-
Nargila gratuluje!
Ja mam chlebek zakazany i tylko czasem ugryze kawaleczek z kanapki meza a w niedziele tak mnie naszlo ze moglabym zwariowac.
Ziemniaki makaron i ryz jem od czasu do czasu ale w o wile mniejszych porcjach niz dotychczas. Za to wcinam warzywa a na obiadek to samo co gotuje dla wszystkich bo nie mam czasu i pieniedzy na osobne gotowanie.
Poza tym duzo pedaluje i juz czuje roznice w nozkach!

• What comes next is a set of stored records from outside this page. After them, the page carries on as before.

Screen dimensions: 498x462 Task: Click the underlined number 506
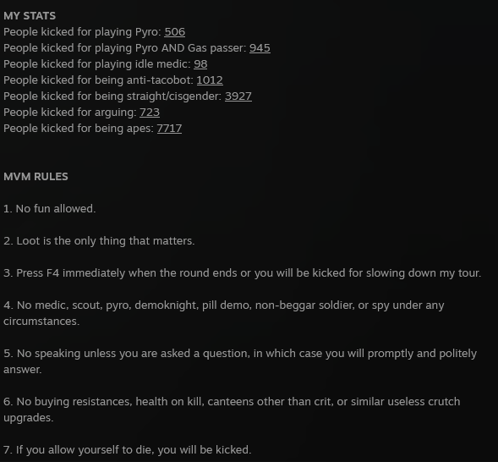tap(175, 32)
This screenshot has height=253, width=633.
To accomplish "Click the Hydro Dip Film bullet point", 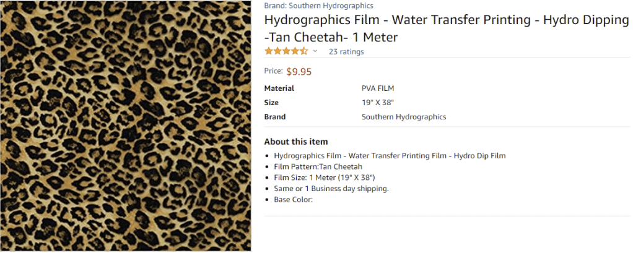I will click(390, 155).
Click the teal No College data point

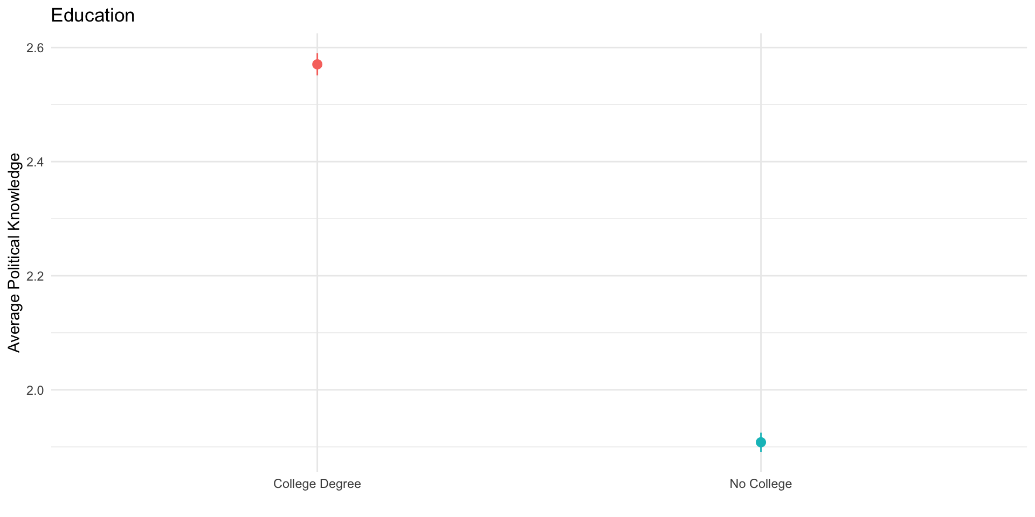pyautogui.click(x=761, y=443)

Dziekuje za odwiedzinki i smaczne wpisy!
-
hmmm ja jem biale pieczywo w limicie... ale moze dlatego waga stoi jak zakleta???
To super ze sie trzymasz :) Moze jakies fotki nam tu wrzucisz :)
-
-
trzeba zamiescic na jamkims portalu fotosik, grono na innych pewnie tez mozna, potem trzeba kliknac lewym przyciskiem myszy, wejsc we wlasciowsci i skopiowac adres URL, potem piszac posta wklejasz skopiowany adres, zaznaczasz i wciskasz IMG :) wysylasz posta i gotowe :)
-
Dziekuje i postaram sie w wolnej chwili poczynic postepy!
-
-
dziewczynki, a ja jem biały chlebuś, ziemniaki, ryż brązowy (białego nie lubię) tylko żeby się mieściły w limicie. A waga leci w dół....

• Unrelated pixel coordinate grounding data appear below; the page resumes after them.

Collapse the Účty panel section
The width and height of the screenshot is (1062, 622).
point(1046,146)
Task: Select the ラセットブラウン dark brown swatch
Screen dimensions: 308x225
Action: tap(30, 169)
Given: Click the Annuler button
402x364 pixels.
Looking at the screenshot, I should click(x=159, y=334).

Chyba nie dałabym rady bez chlebusia..
-
Witam w Walentynki
Wszystkim zycze MILOSCI!
JA dzis mialam dzien wazenia i o dziwo zobaczylam na niej 78,6 a po sniadanku 79.1 Ustawiam suwaczek na 79 i zegnam kraine balwankow!!
Kurde ale sie ciesze!!!!
Dzis juz po obiadku i byl nawet maly deserek - ale wszystko idzie w limi teraz ide robic salatke z kapusty z pekinu! Na niej zamierzam przetrwac reszte dnia, no jeszcze na kolacje moze jakis jogurcik! Tak zeby znowu miec sile pedalowac!
-
No Doti gratuluję!!!!!! Brawo żegnaj te bałwany bo w końcu zima też odchodzi.
-
GRATULUJE!!!!!!!!!!!!!!
Milego reszty dnia i wieczoru :D :D :D[/b]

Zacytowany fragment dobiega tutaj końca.